My latest manuscript is almost ready to query. Yay! Next to shopping for swimsuits, there's nothing I enjoy more. But...I've been accepted to law school and plan to start this fall. I have four kids still in elementary and middle school. I fret, as writers always do.
What if I am fortunate enough to find an agent who loves the manuscript as much as I do? What if he/she thinks it needs more revision than I have time for? Will he/she wait until I do? It might be a year or more. Or should I even bother sending out queries right now when I've got this other endeavor looming on the horizon and threatening to take over my whole life?
What would you advise?
You know yourself better than I do (at least I hope you do!)
My plan would be to focus on law school right now.
You don't know how much time it's going to take to keep up with your classes and the assigned reading yet.
And your kids are going to need some attention unless they're the kind you can hang in the closet till Christmas vacation when you need them again to be cookie bakers and tasters. (My friends who are parents have horrifying tales of children who expect to eat at least three times a day! And want to talk to them! It's the stuff of nightmares.)
On the other hand maybe you're one of those people who can do three things well at the same time. Certainly there are examples of people who write novels while in some form of graduate school (medical school, law school, clown school)
As to the actual question: I put manuscripts/projects on hold for people regularly. I'm happy to wait, BUT generally it's about a year. You're undertaking a three year law school adventure. Then you're going to study for the bar.

[Dataset excerpts]
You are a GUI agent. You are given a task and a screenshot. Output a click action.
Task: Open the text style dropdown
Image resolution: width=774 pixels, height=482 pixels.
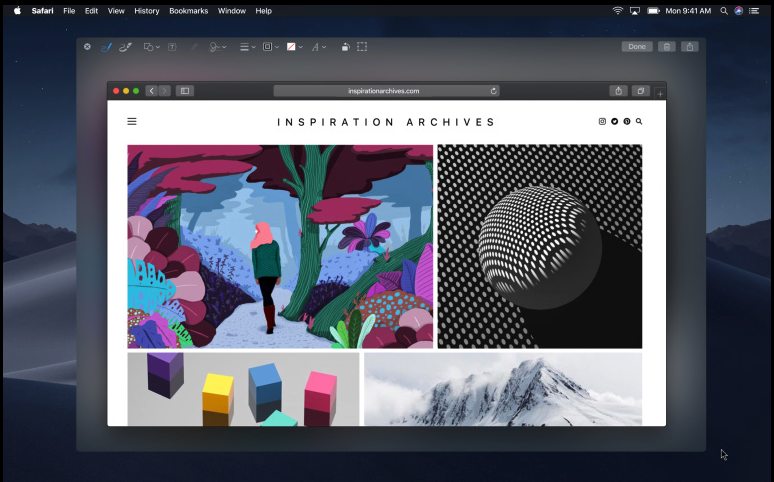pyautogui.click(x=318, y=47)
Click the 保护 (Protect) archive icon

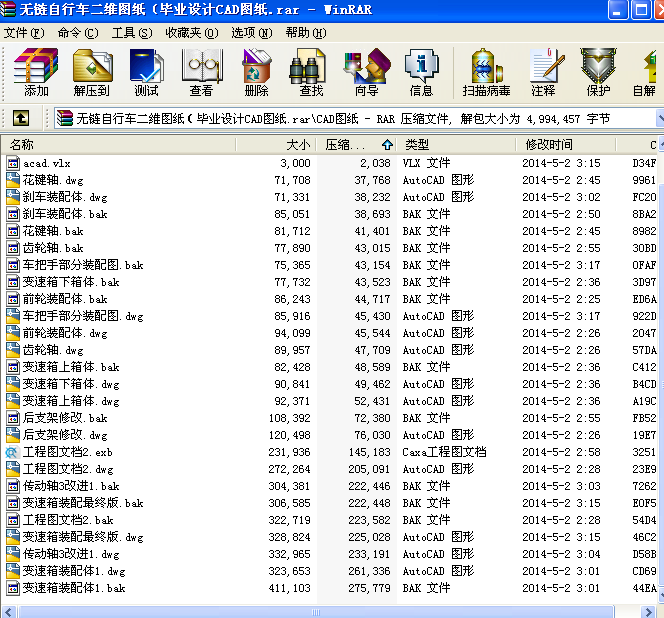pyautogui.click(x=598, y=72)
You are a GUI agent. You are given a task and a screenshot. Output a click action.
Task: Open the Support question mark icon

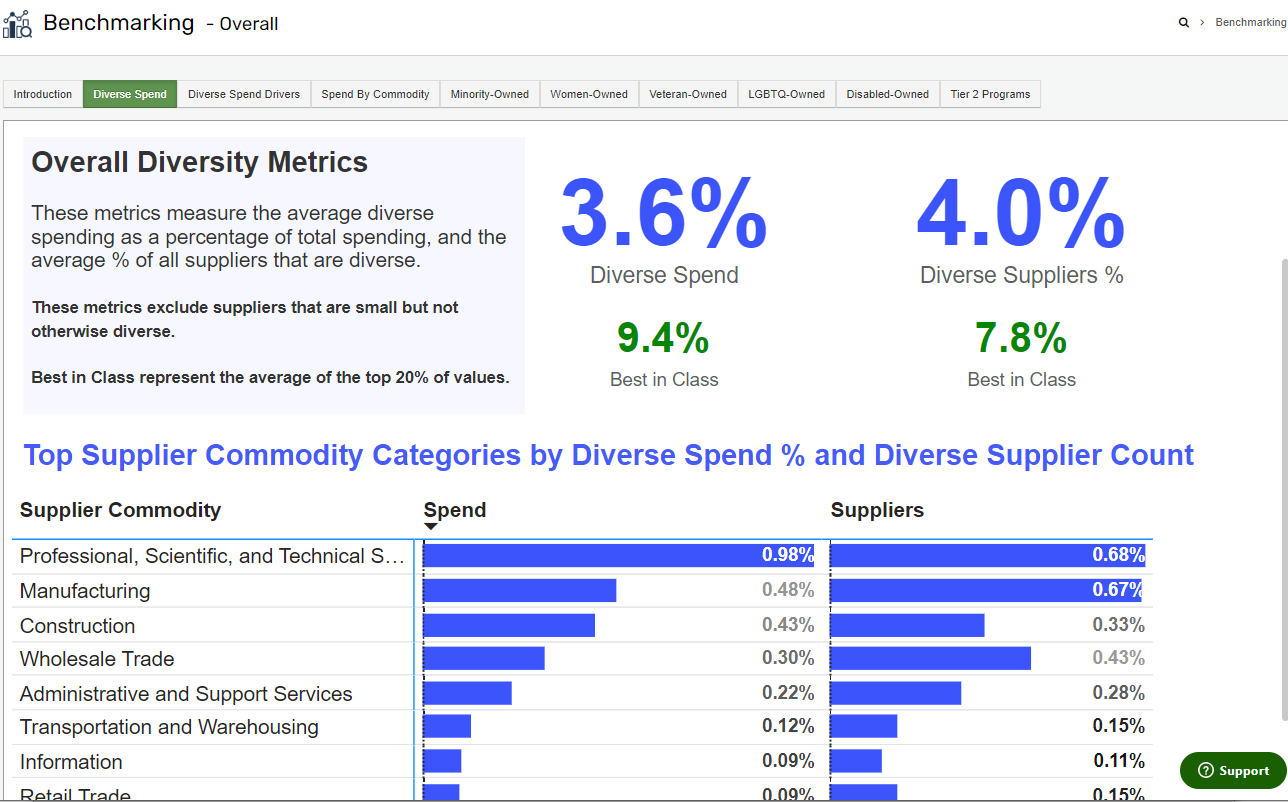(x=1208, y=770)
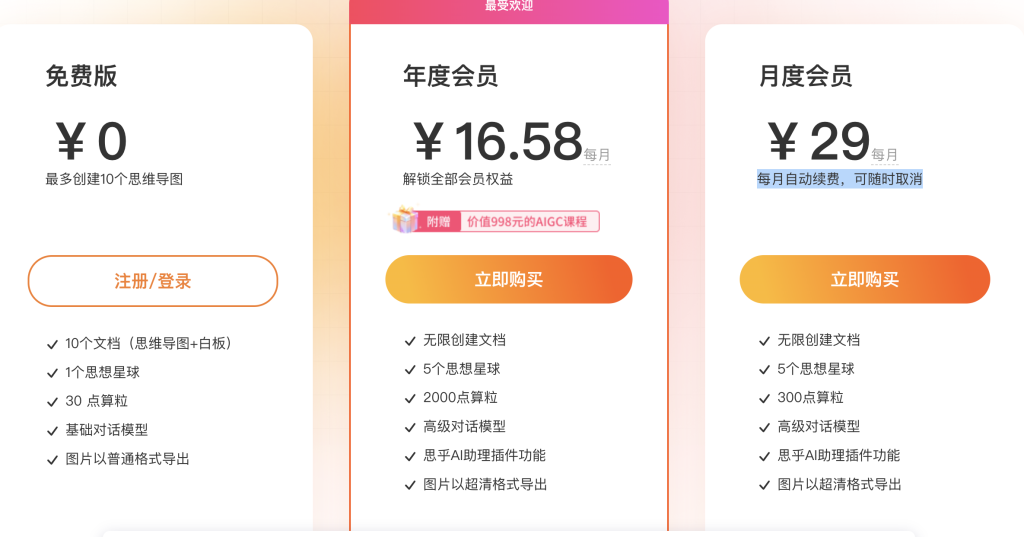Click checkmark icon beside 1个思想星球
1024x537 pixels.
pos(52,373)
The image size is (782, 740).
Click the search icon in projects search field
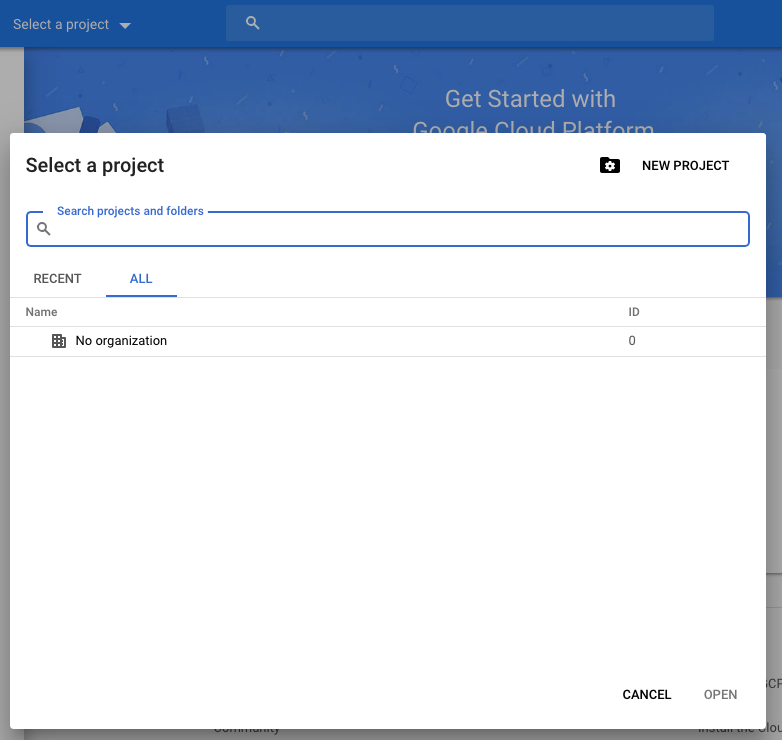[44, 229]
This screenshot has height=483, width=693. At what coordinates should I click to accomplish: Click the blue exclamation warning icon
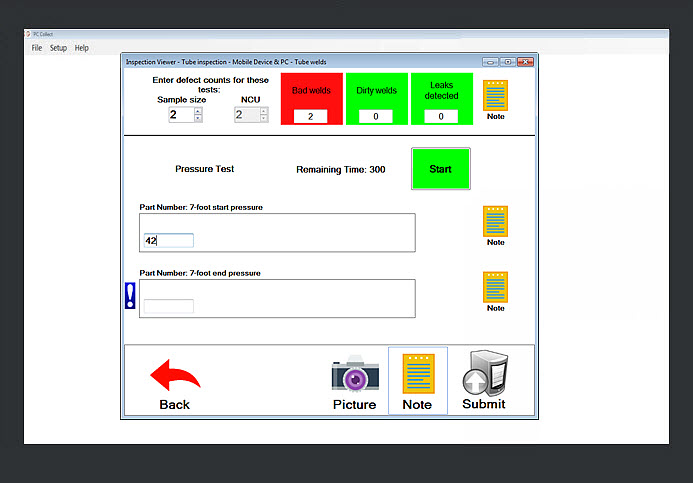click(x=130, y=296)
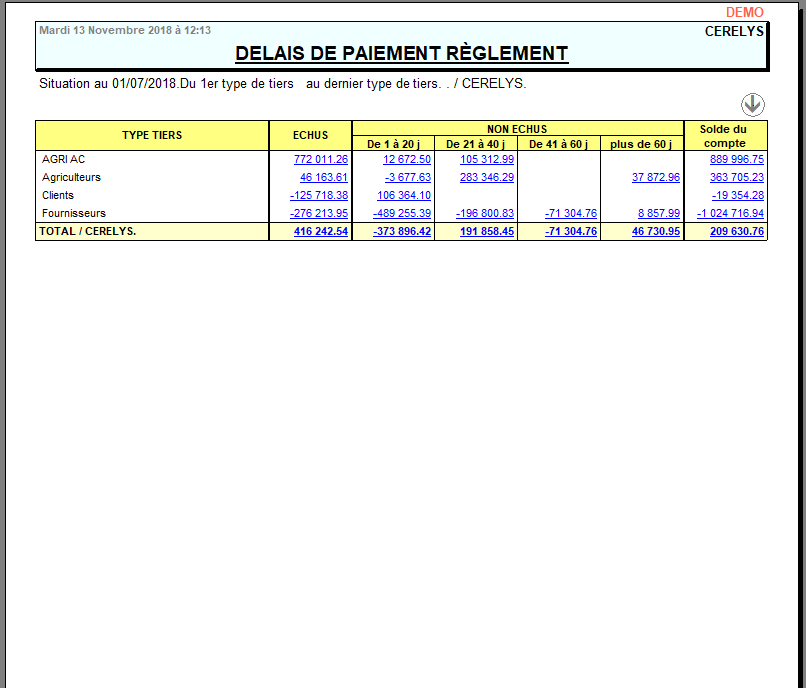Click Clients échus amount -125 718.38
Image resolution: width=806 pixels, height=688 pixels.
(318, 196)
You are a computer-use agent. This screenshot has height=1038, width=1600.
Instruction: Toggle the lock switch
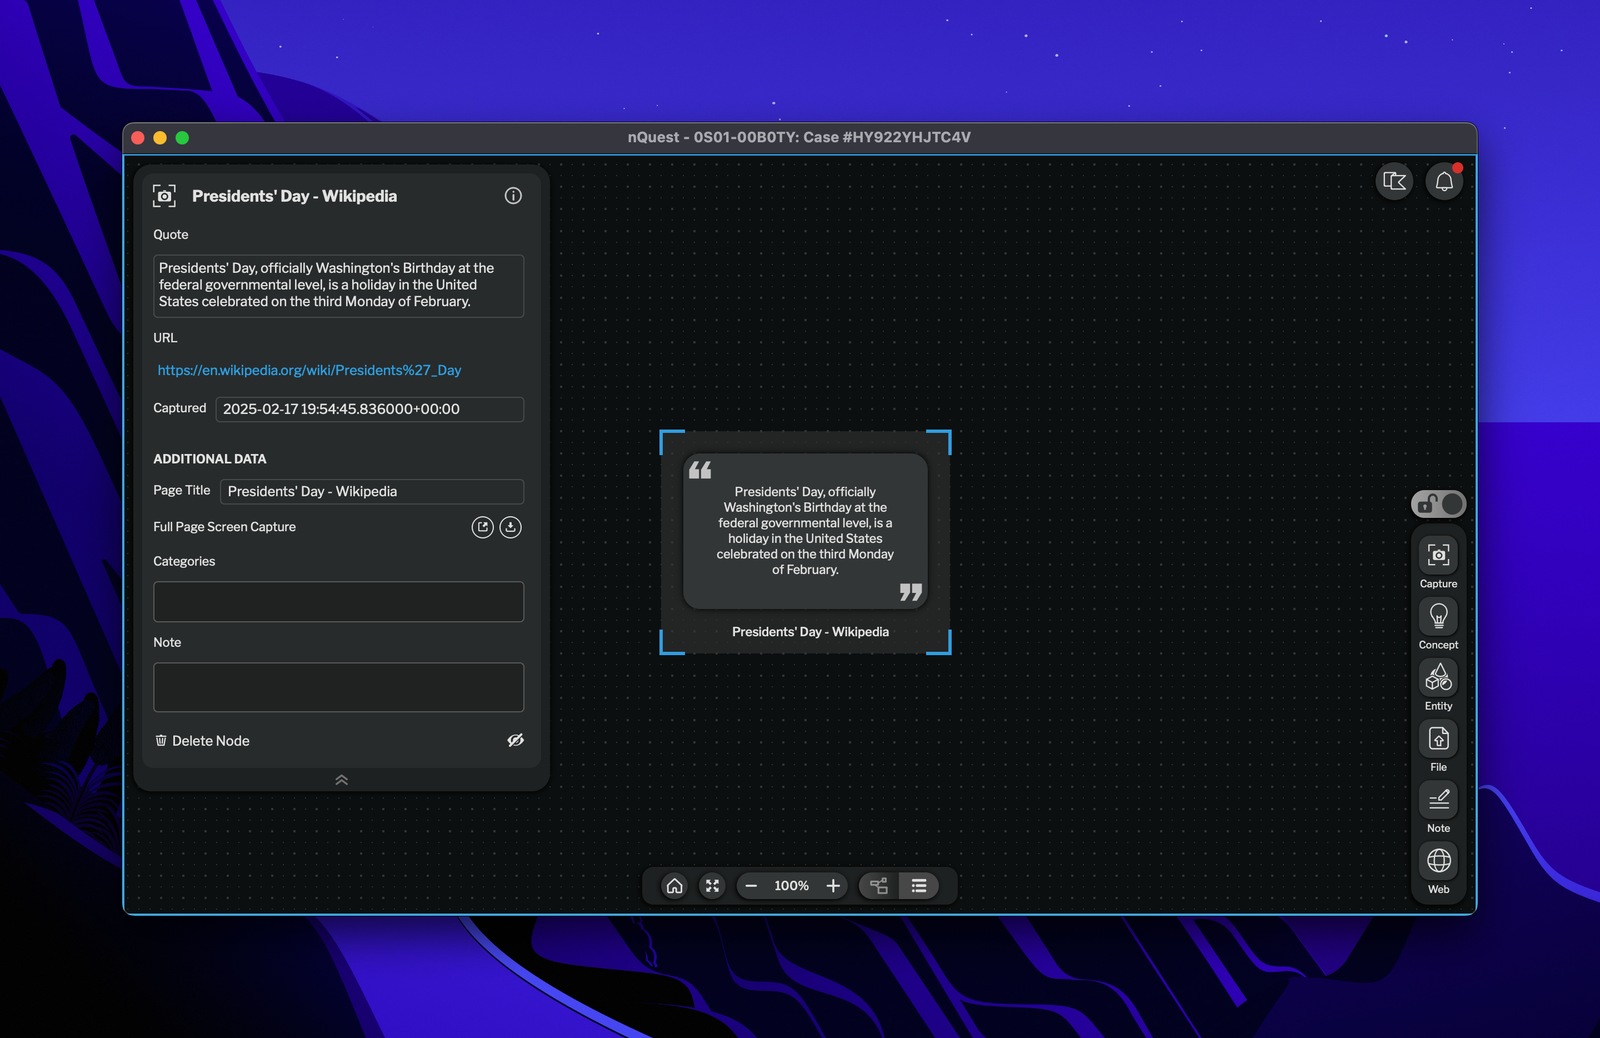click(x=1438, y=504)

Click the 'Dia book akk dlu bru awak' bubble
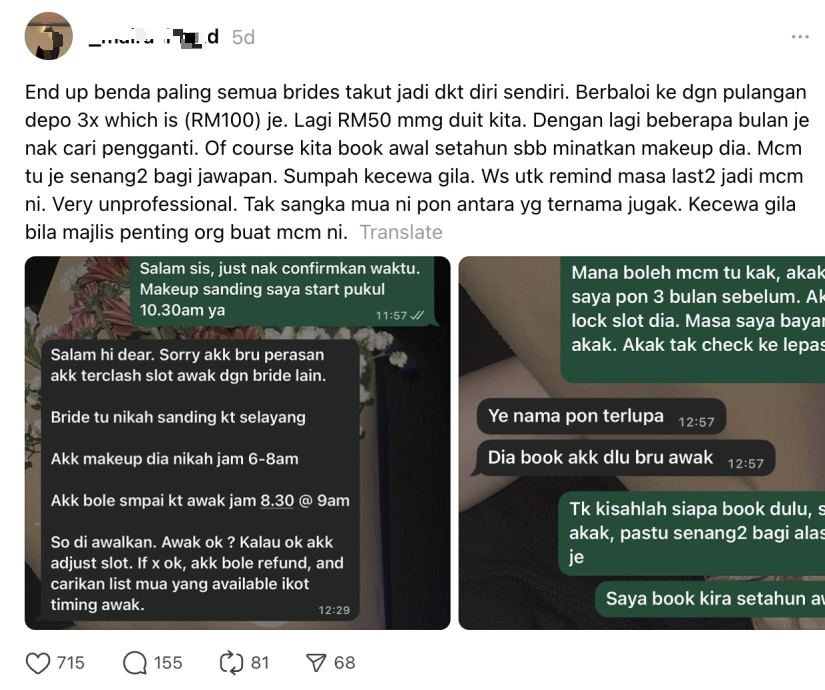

• Exercise instructions
- A) Translate this sentence from the text on querying and law school into Spanish: "My plan would be to focus on law school right now."
- B) Answer these questions using the text on querying and law school:
(i) How many of the writer's kids are still in elementary and middle school?
(ii) How many years long is the law school adventure described in the reply?
(iii) How long does the person replying generally wait when putting manuscripts on hold?
- C) Print the part of the text on querying and law school from "What would you" to "school, clown school)".

• Task-by-task solutions
- A) Mi plan sería concentrarme en la facultad de derecho por ahora.

- B)
(i) Four.
(ii) Three years.
(iii) About a year.

- C)
What would you advise?
You know yourself better than I do (at least I hope you do!)
My plan would be to focus on law school right now.
You don't know how much time it's going to take to keep up with your classes and the assigned reading yet.
And your kids are going to need some attention unless they're the kind you can hang in the closet till Christmas vacation when you need them again to be cookie bakers and tasters. (My friends who are parents have horrifying tales of children who expect to eat at least three times a day! And want to talk to them! It's the stuff of nightmares.)
On the other hand maybe you're one of those people who can do three things well at the same time. Certainly there are examples of people who write novels while in some form of graduate school (medical school, law school, clown school)